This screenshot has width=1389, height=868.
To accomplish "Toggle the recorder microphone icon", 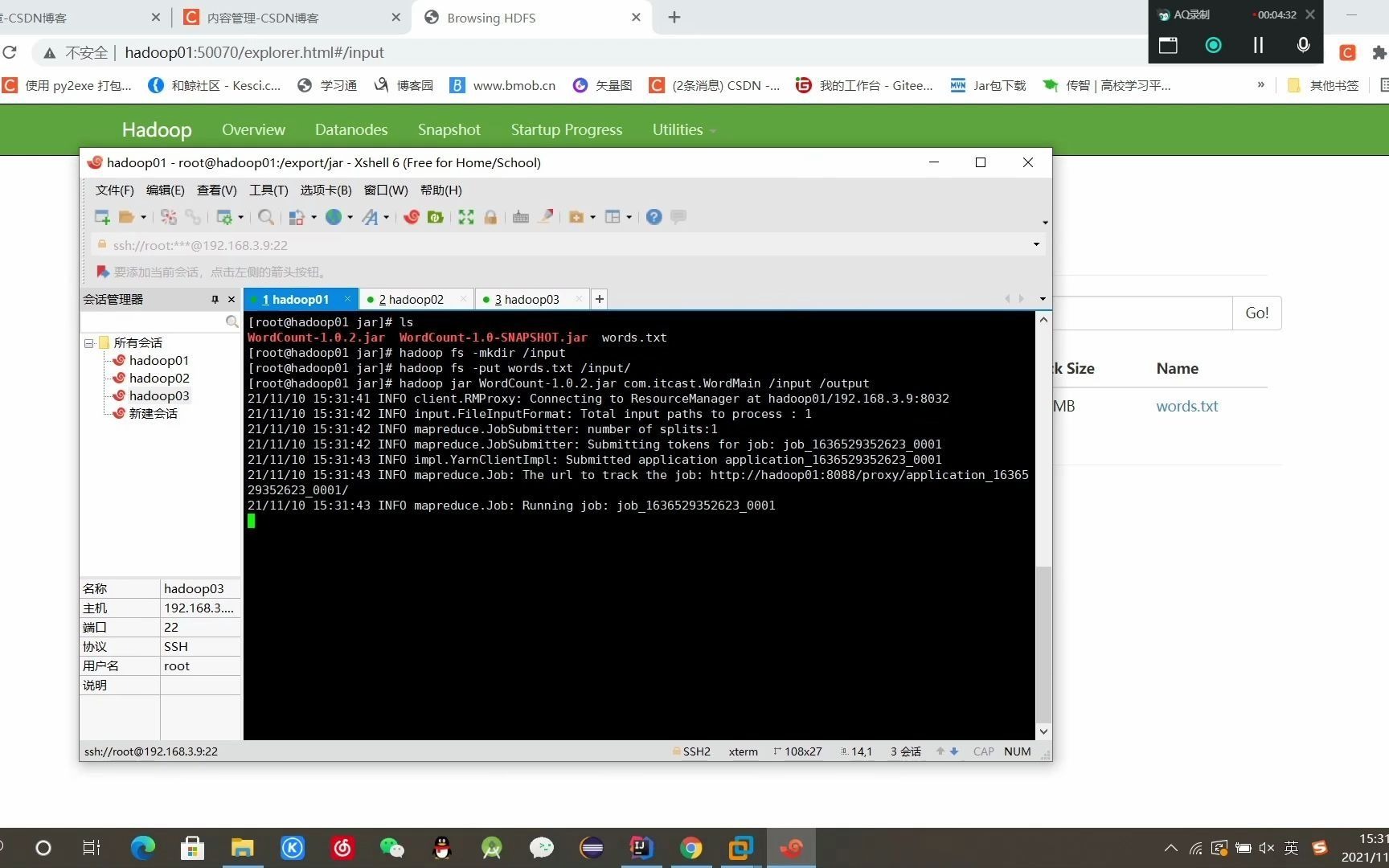I will [x=1304, y=45].
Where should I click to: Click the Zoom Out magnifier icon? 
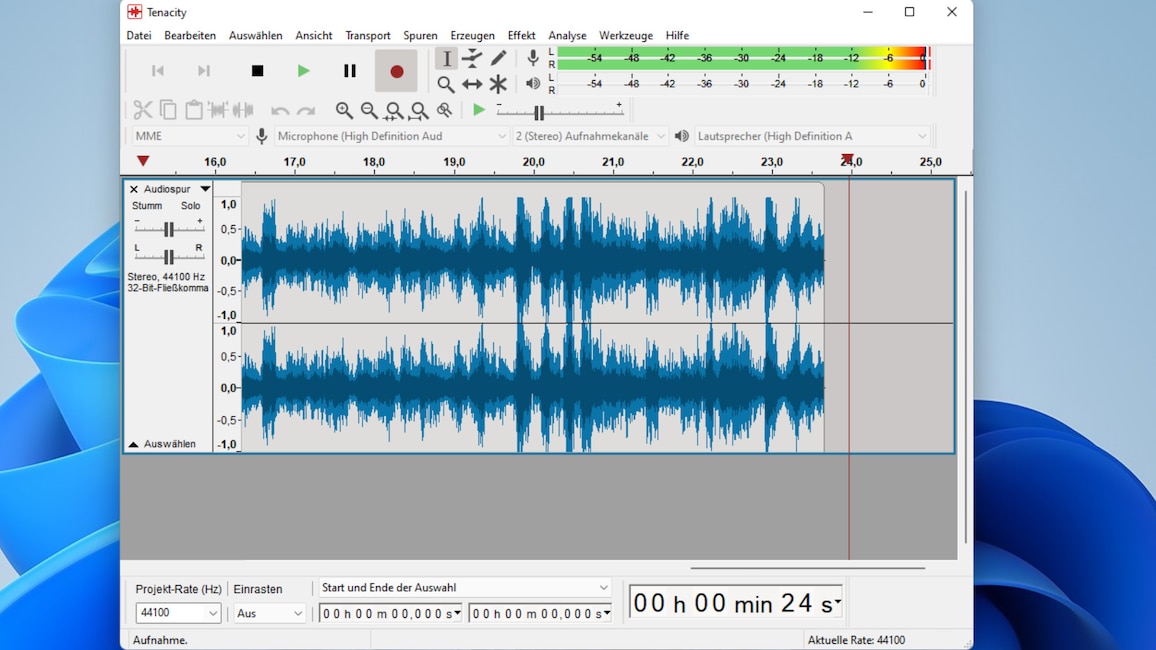click(369, 110)
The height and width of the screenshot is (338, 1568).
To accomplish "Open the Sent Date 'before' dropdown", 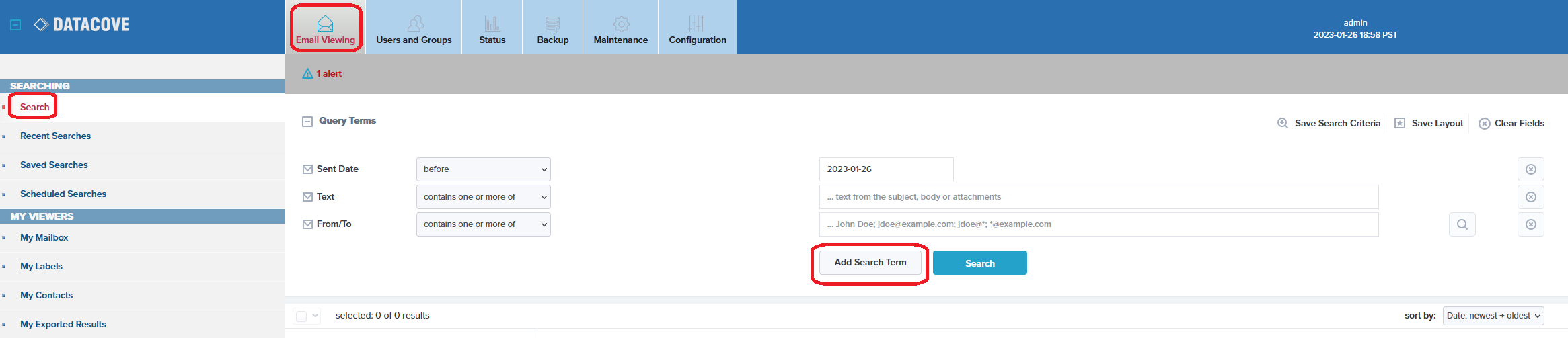I will (483, 169).
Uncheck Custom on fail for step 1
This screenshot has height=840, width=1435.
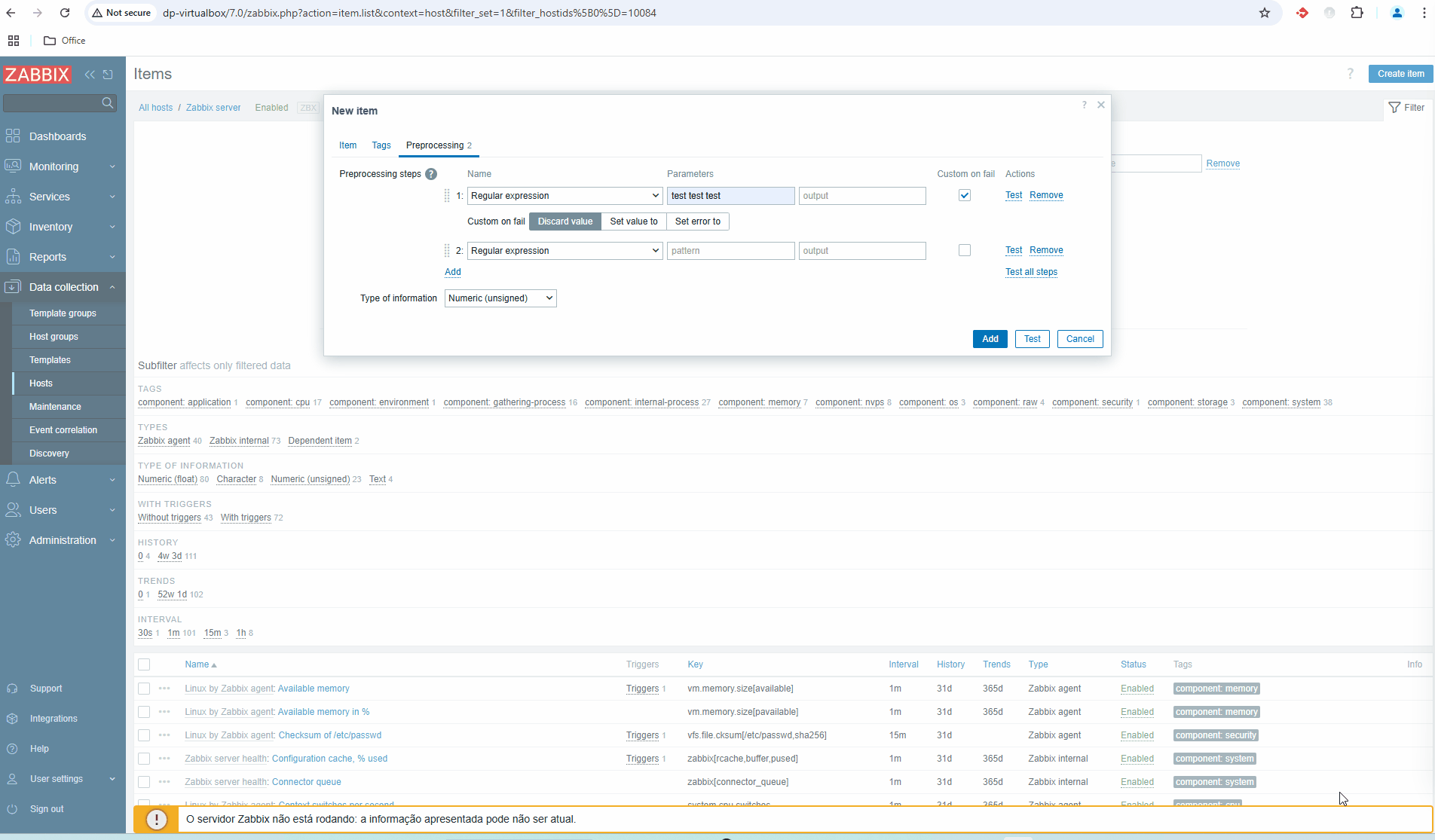pos(965,195)
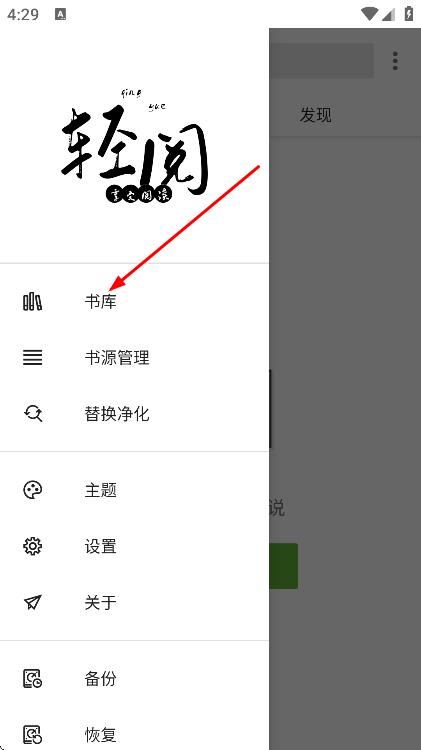Open the 书库 menu entry
Screen dimensions: 421x750
point(134,301)
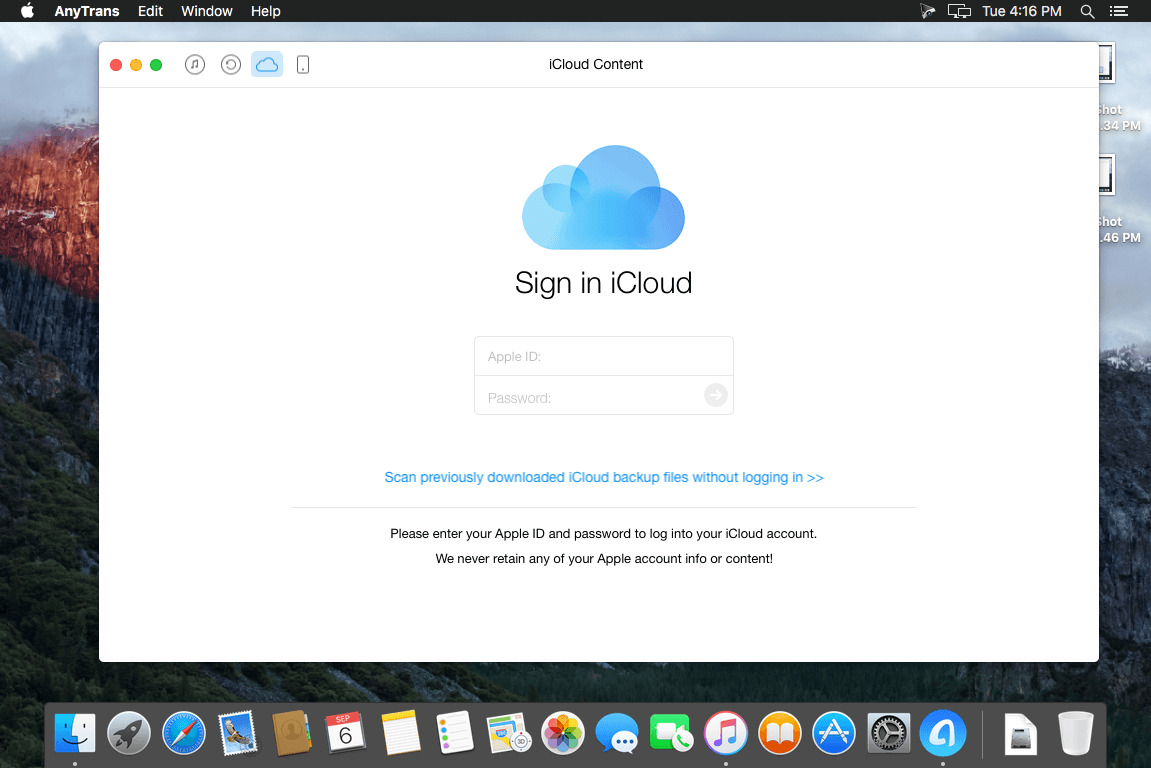Open Messages from the Dock

click(x=617, y=733)
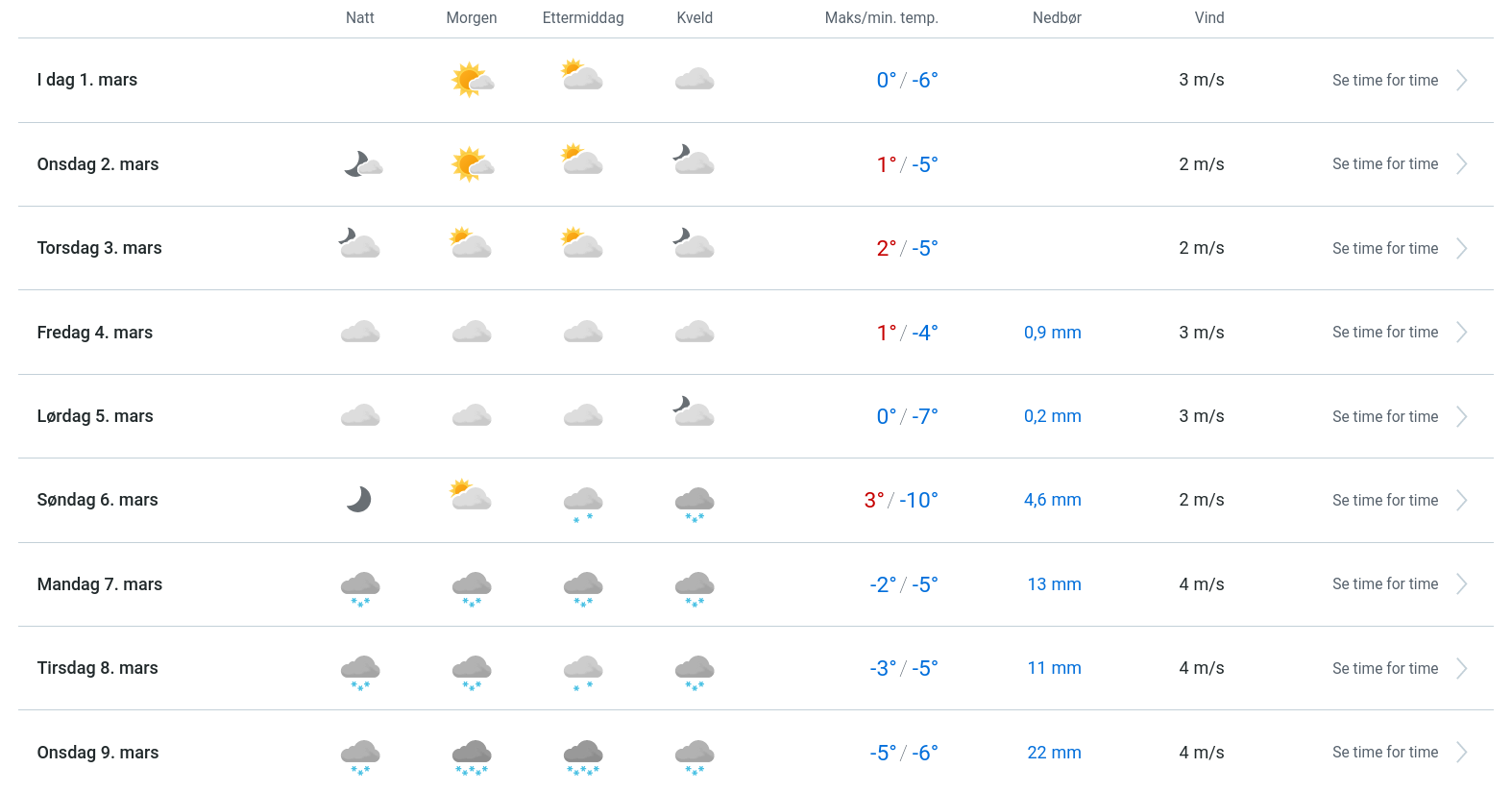Expand hourly view chevron for I dag
Image resolution: width=1512 pixels, height=793 pixels.
(1461, 81)
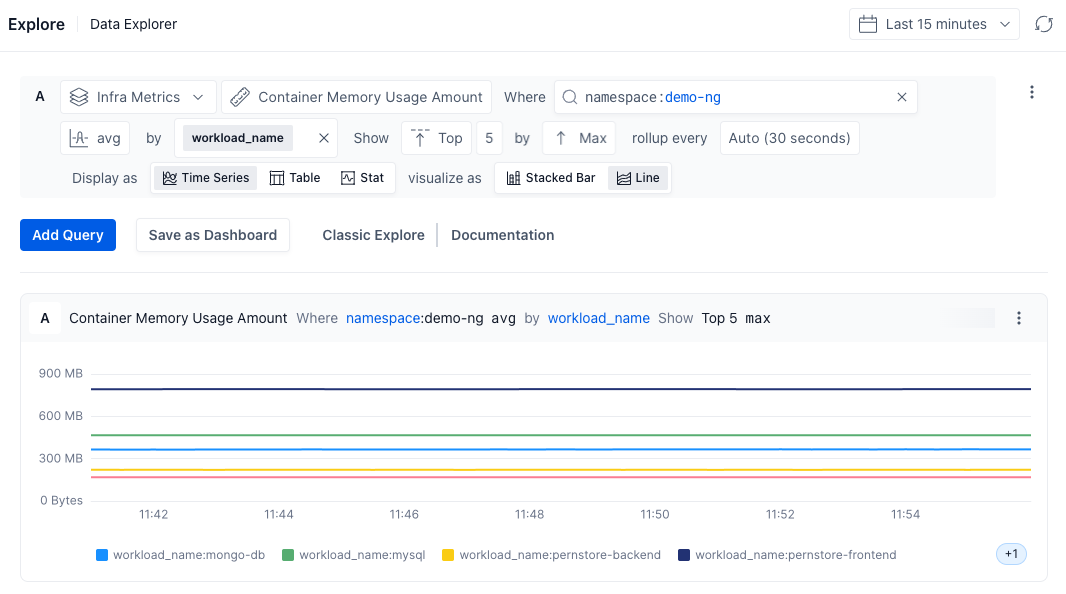Clear the namespace:demo-ng search filter
Screen dimensions: 1066x594
tap(901, 97)
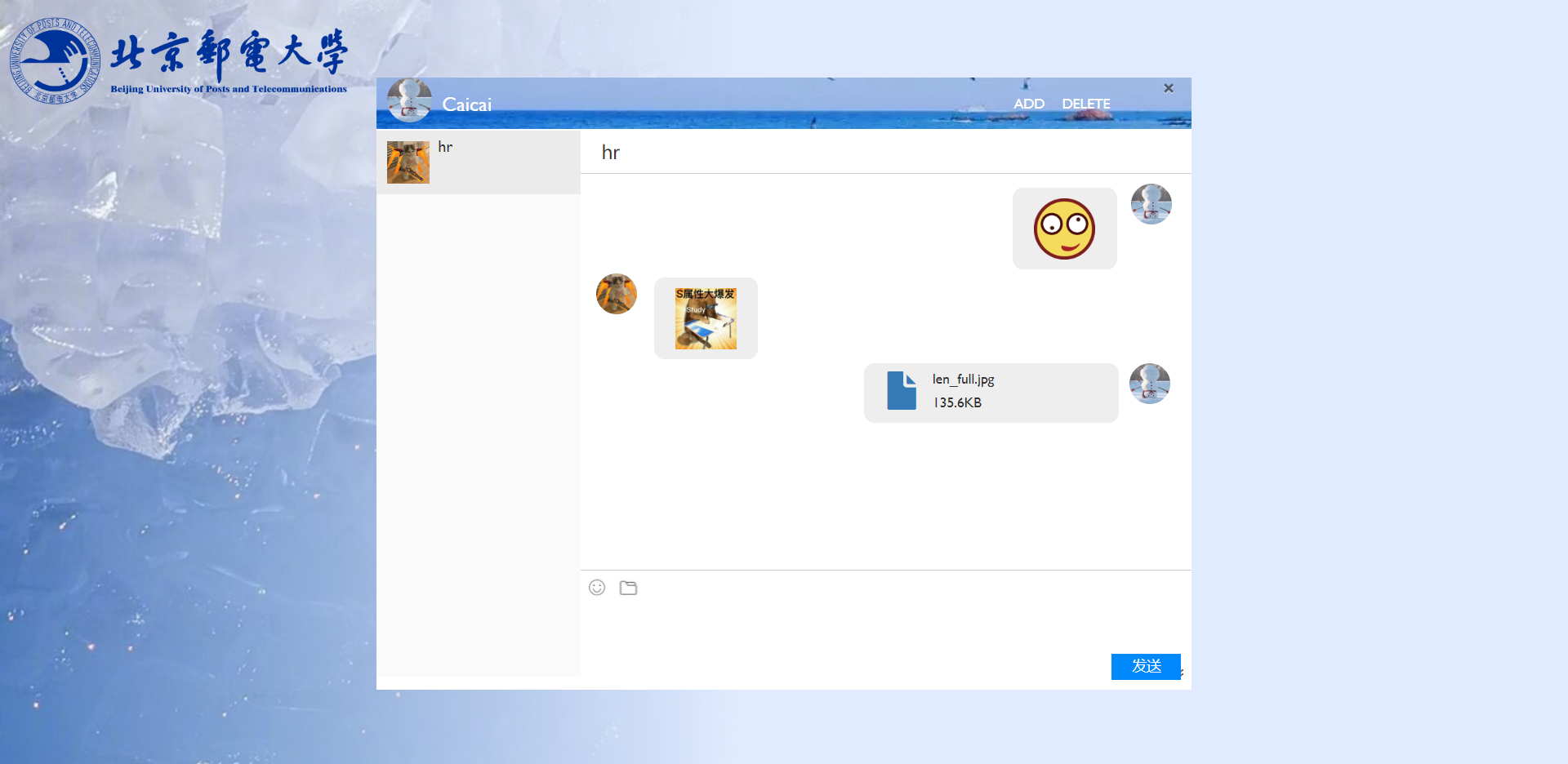Click the hr chat title heading
This screenshot has height=764, width=1568.
pyautogui.click(x=611, y=153)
☆ ☆ ☆ ☆ ☆ ☆ ☆
What you will do >>
Revise the listing from the line containing "Uncheck Custom on fail for step 1" through the end of the listing, inclusive, replacing "Uncheck" with "Clear" and leaving everything else unchanged. Omit the pictures from your answer.

The response >>
Clear Custom on fail for step 1
This screenshot has height=840, width=1435.
pos(965,195)
Open the 书库 menu entry
Screen dimensions: 421x750
point(134,301)
Open Messages from the Dock

click(x=617, y=733)
Expand hourly view chevron for I dag
Image resolution: width=1512 pixels, height=793 pixels.
(1461, 81)
Clear the namespace:demo-ng search filter
Screen dimensions: 1066x594
tap(901, 97)
Click the hr chat title heading
This screenshot has height=764, width=1568.
pyautogui.click(x=611, y=153)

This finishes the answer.